>>

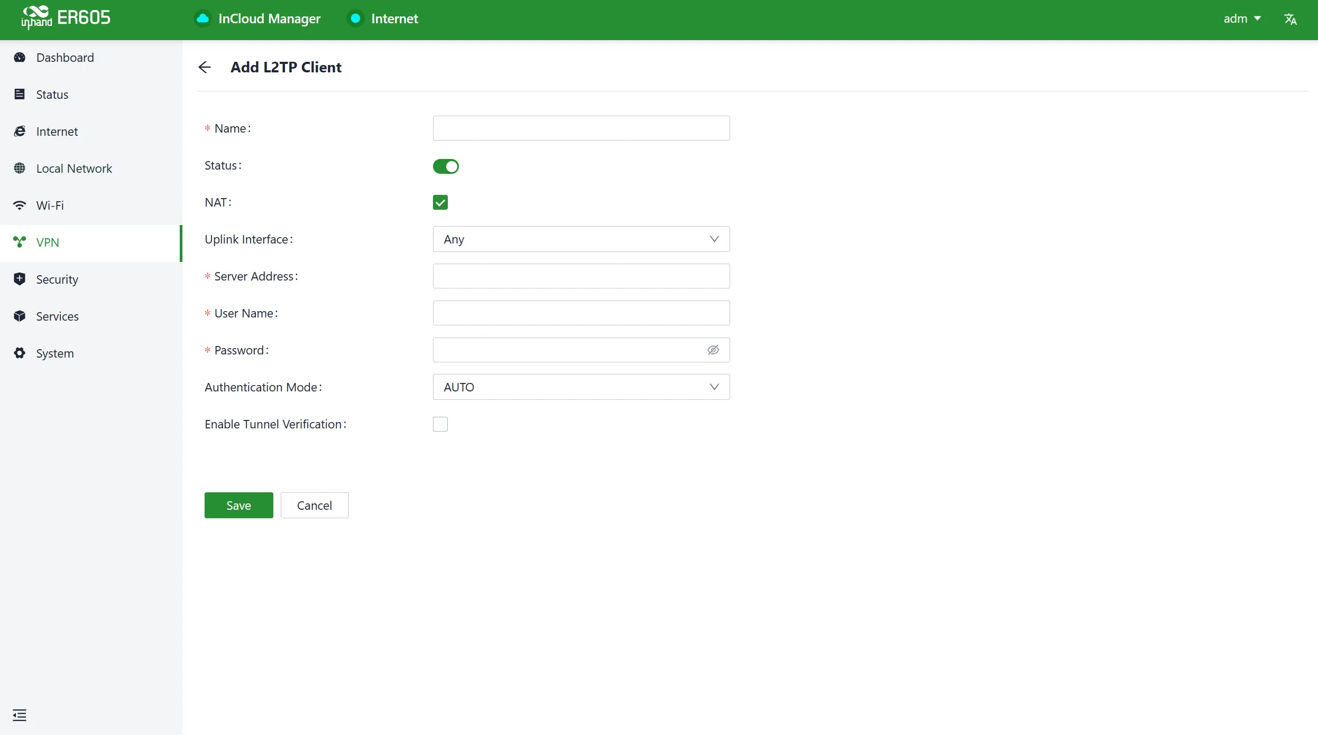Enable the Tunnel Verification checkbox
1318x739 pixels.
(440, 424)
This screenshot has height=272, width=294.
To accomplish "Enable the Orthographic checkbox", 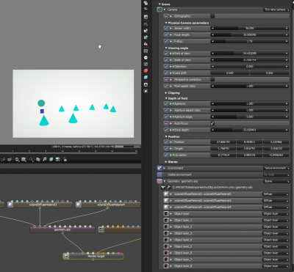I will tap(212, 16).
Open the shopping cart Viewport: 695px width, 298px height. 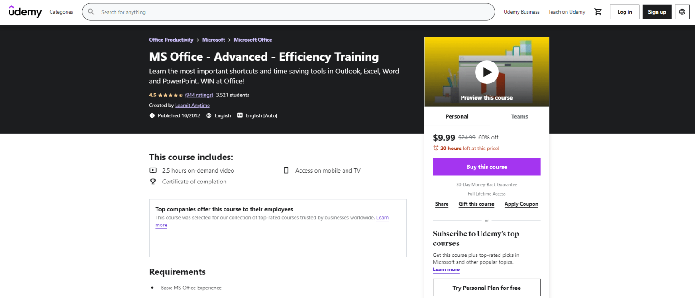point(598,11)
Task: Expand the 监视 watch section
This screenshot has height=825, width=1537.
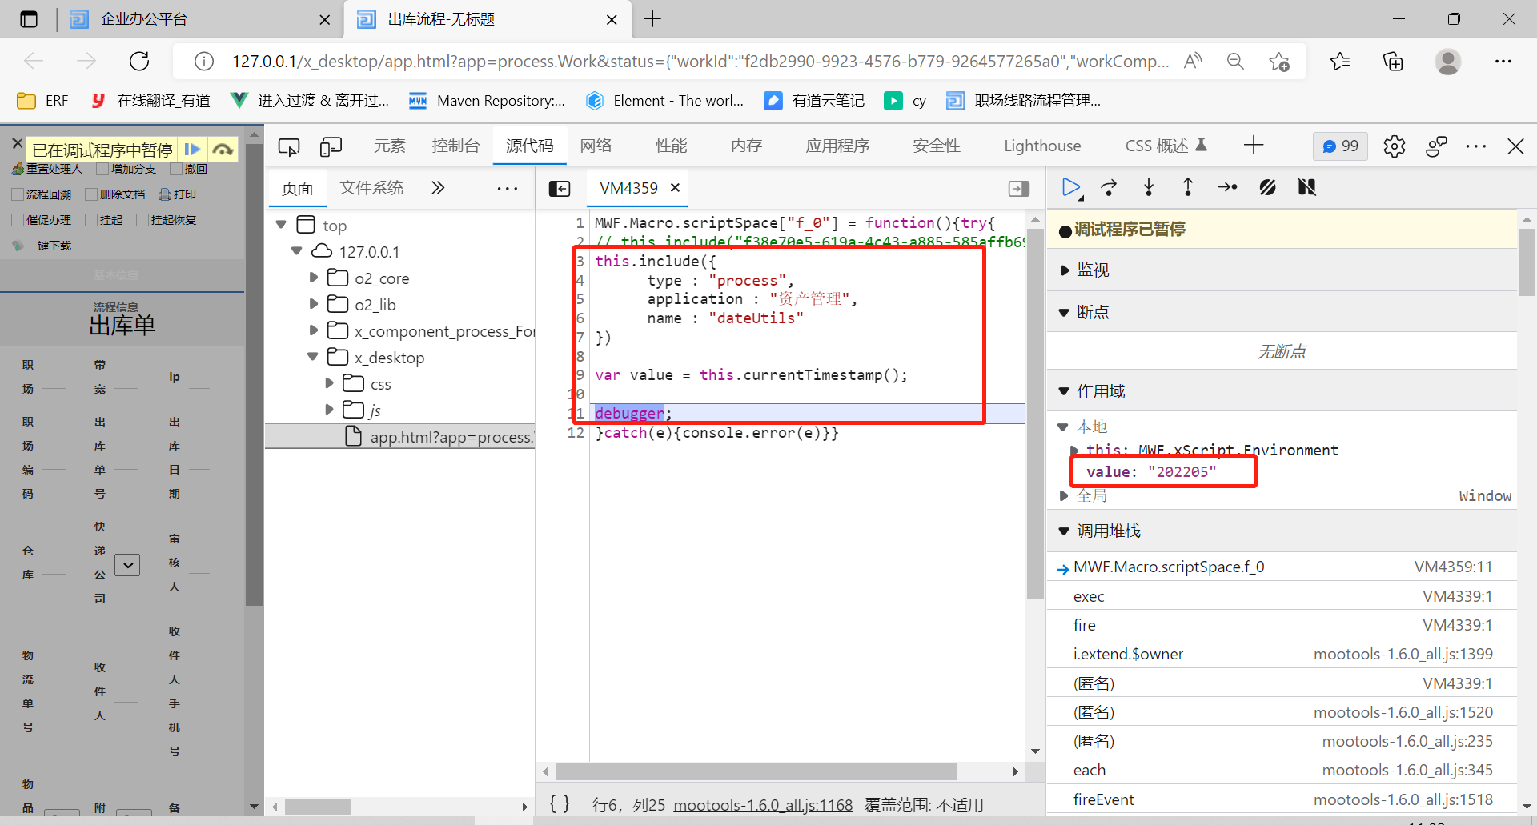Action: point(1065,270)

<<

*What you need to do:*
Repeat only the lines from the one holding "Task: Expand the 监视 watch section" through the last line of the data, inclusive. Keep the pictures out.

*Worked solution:*
Task: Expand the 监视 watch section
This screenshot has height=825, width=1537.
Action: point(1065,270)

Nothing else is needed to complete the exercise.